Written request 1: Can you reproduce the Bodo SDK documentation from "print(my_sql_job.wait_for_status(['SUCCEEDED']).get_stdout())" up to and including "my_cluster.delete()", swapping "my_cluster" for "sql_cluster"?
Written request 2: According to the Bodo SDK documentation, what can you create instead of defining jobs from scratch every time?
Written request 3: Could you carry on the Bodo SDK documentation from where it stops?

If you want to execute a SQL job on existing cluster, you can use run_sql_query
on cluster:
from bodosdk import BodoWorkspaceClient
my_workspace = BodoWorkspaceClient()
my_cluster = my_workspace.ClusterClient.create(
name='My cluster',
instance_type='c5.large',
workers_quantity=1
)
my_sql_job = my_cluster.run_sql_query(sql_query="SELECT 1", catalog="MyCatalog")
print(my_sql_job.wait_for_status(['SUCCEEDED']).get_stdout())
Connector¶
You can also execute SQL queries using a cluster Connector via a Cursor:
from bodosdk import BodoWorkspaceClient
my_workspace = BodoWorkspaceClient()
my_cluster = my_workspace.ClusterClient.create(
name='My cluster',
instance_type='c5.large',
workers_quantity=1
)
connection = my_cluster.connect(
'MyCatalog') # or connection = my_workspace.ClusterClient.connect('MyCatalog', 'cluster_id')
print(connection.cursor().execute("SELECT 1").fetchone())
my_cluster.delete()
Job Templates¶
Rather than defining jobs from scratch every time, you can create a template for your jobs.
from bodosdk import BodoWorkspaceClient
my_workspace = BodoWorkspaceClient()

Data block:
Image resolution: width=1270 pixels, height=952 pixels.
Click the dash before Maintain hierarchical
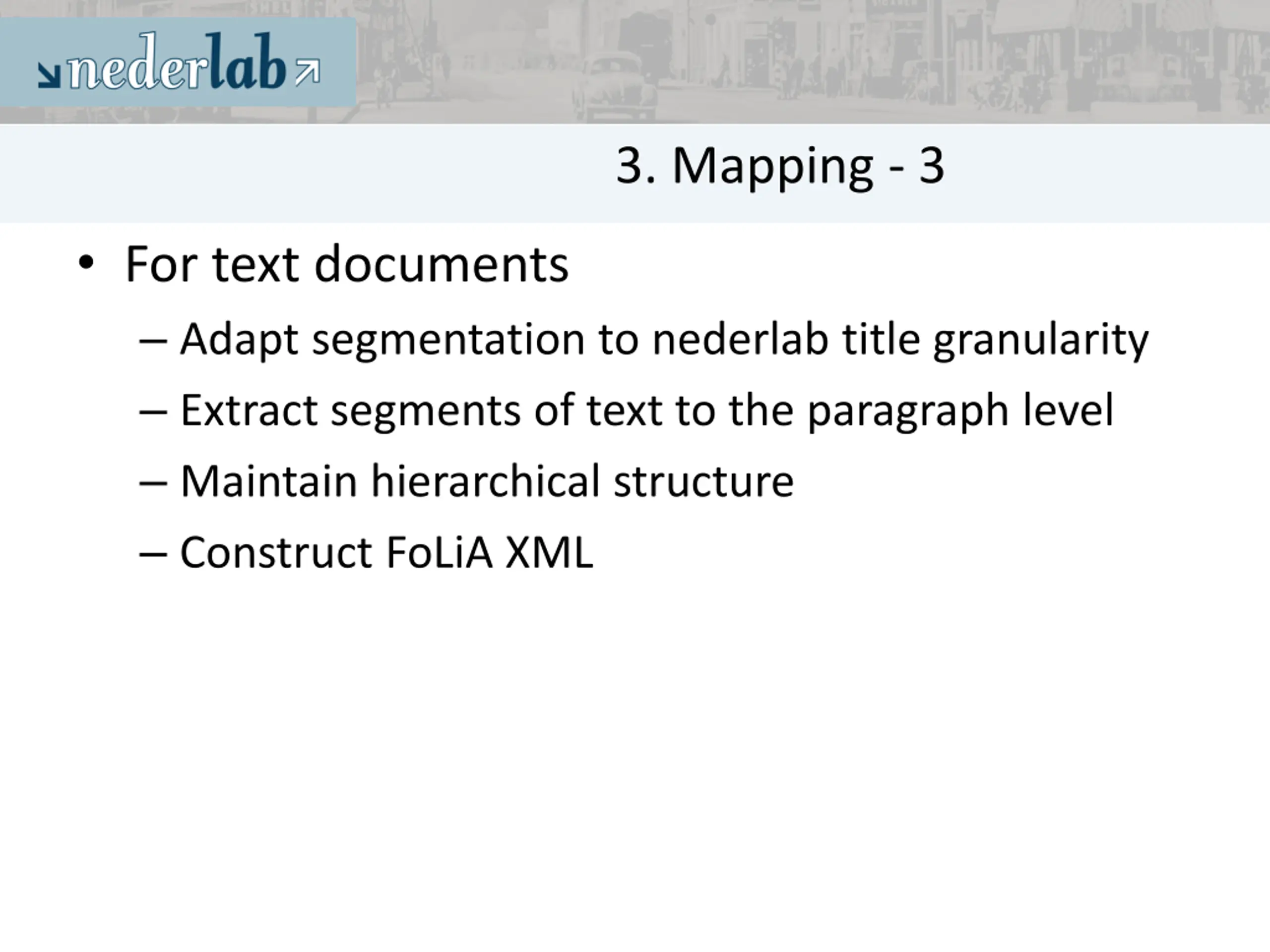[153, 484]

Task answer 1:
print(my_sql_job.wait_for_status(['SUCCEEDED']).get_stdout())
Connector¶
You can also execute SQL queries using a cluster Connector via a Cursor:
from bodosdk import BodoWorkspaceClient
my_workspace = BodoWorkspaceClient()
sql_cluster = my_workspace.ClusterClient.create(
name='My cluster',
instance_type='c5.large',
workers_quantity=1
)
connection = sql_cluster.connect(
'MyCatalog') # or connection = my_workspace.ClusterClient.connect('MyCatalog', 'cluster_id')
print(connection.cursor().execute("SELECT 1").fetchone())
sql_cluster.delete()

Task answer 2: A template for your jobs.

Task answer 3:
tpl = my_workspace.JobTemplateClient.create(
name='My template',
cluster={
'instance_type': 'c5.xlarge',
'workers_quantity': 1
},
code_type="SQL",
catalog="MyCatalog",
exec_text="SELECT 1"
)
job1 = tpl.run() # you can simply run it
job2 = tpl.run(exec_text="SELECT 2") # or run it with overriding template values
job3 = tpl.run(cluster={'instance_type': 'c5.large'}) # you can override even part of cluster configuration
jobs = my_workspace.JobClient.list(filters={'template_ids': [tpl.id]}) # you can filter jobs by its template_id
for job in jobs.wait_for_status(['SUCCEEDED']):
print(job.name, job.cluster.instance_type, job.get_stdout())
You can also run your template on specific clusters:
from bodosdk import BodoWorkspaceClient
from bodosdk.models import JobTemplateFilter
my_workspace = BodoWorkspaceClient()
tpls = my_workspace.JobTemplateClient.list(filters=JobTemplateFilter(names=['My template']))
my_cluster = my_workspace.ClusterClient.create(
name='My cluster',
instance_type='c5.large',
workers_quantity=1
)
print(my_cluster.run_job(template_id=tpls[0].id).wait_for_status(['SUCCEEDED']).get_stdout())
my_cluster.delete()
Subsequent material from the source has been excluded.